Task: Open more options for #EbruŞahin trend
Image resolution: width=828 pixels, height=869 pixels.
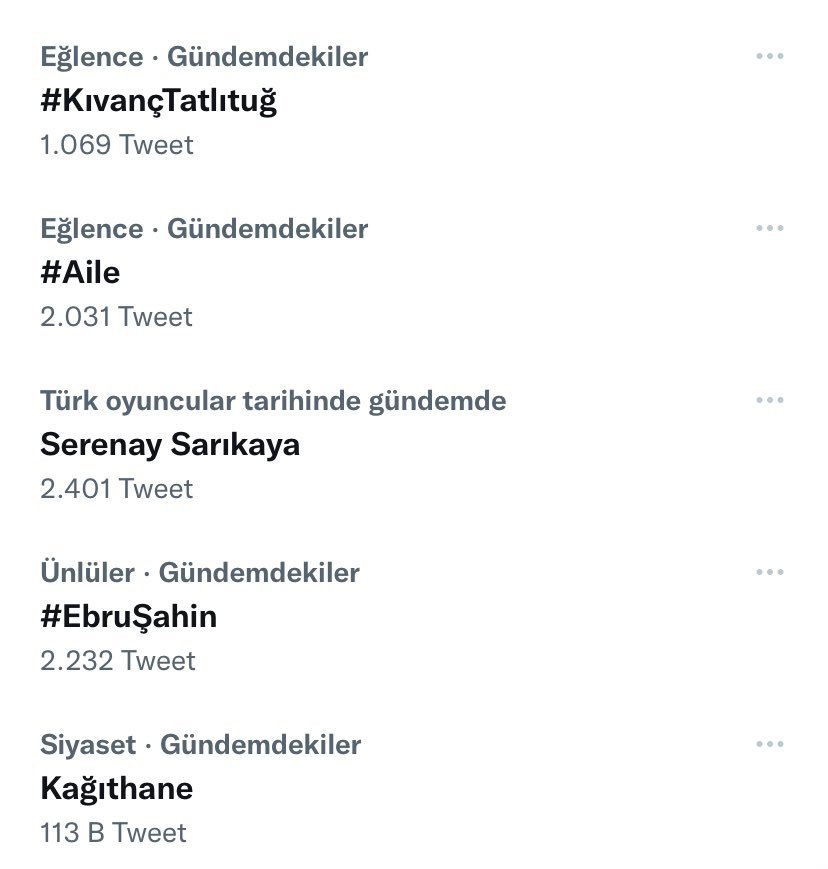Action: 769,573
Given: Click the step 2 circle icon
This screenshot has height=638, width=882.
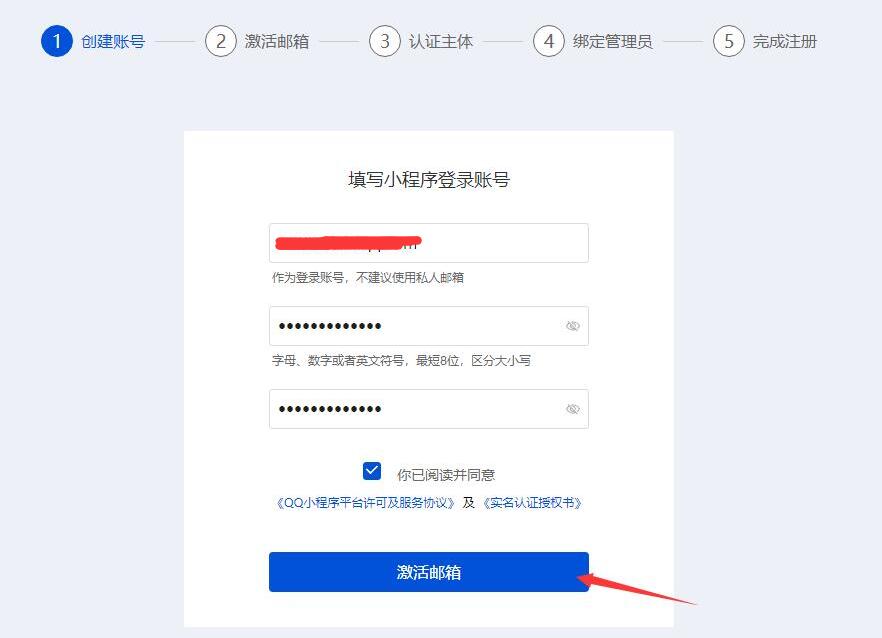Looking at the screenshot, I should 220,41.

-*-*-

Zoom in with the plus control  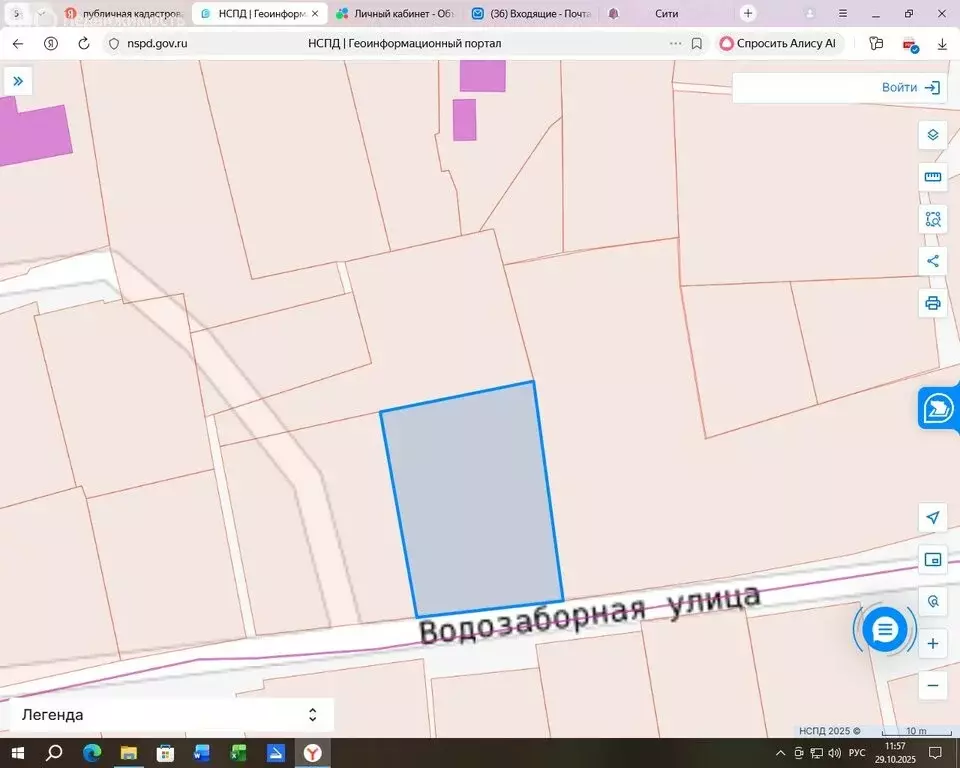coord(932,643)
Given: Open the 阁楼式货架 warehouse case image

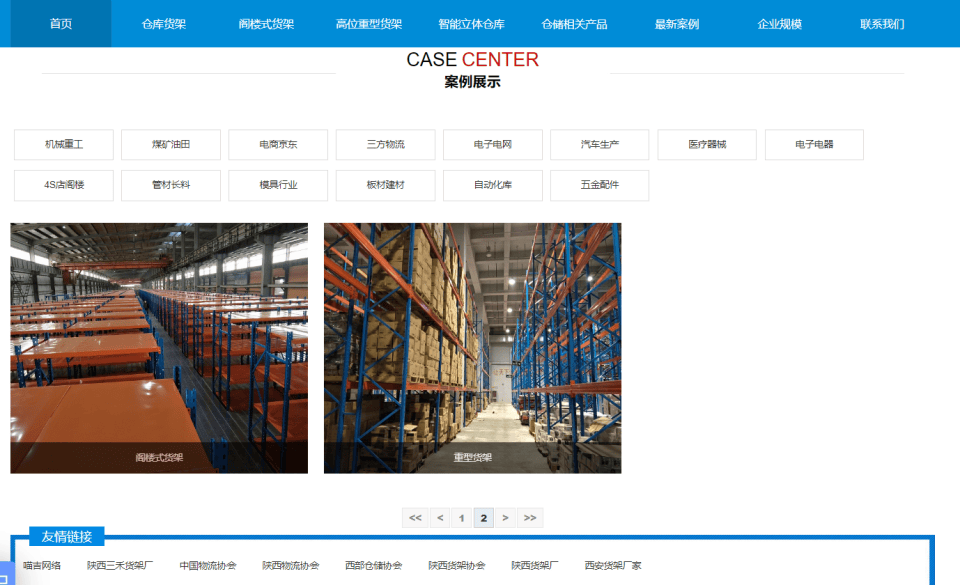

-*-*-

**WHAT THE EXERCISE ASKS:** Extract, from the listing above, every line where the string "Open" occurs.

**ANSWER FOR THE TASK:**
Task: Open more options for #EbruŞahin trend
Given: Open the 阁楼式货架 warehouse case image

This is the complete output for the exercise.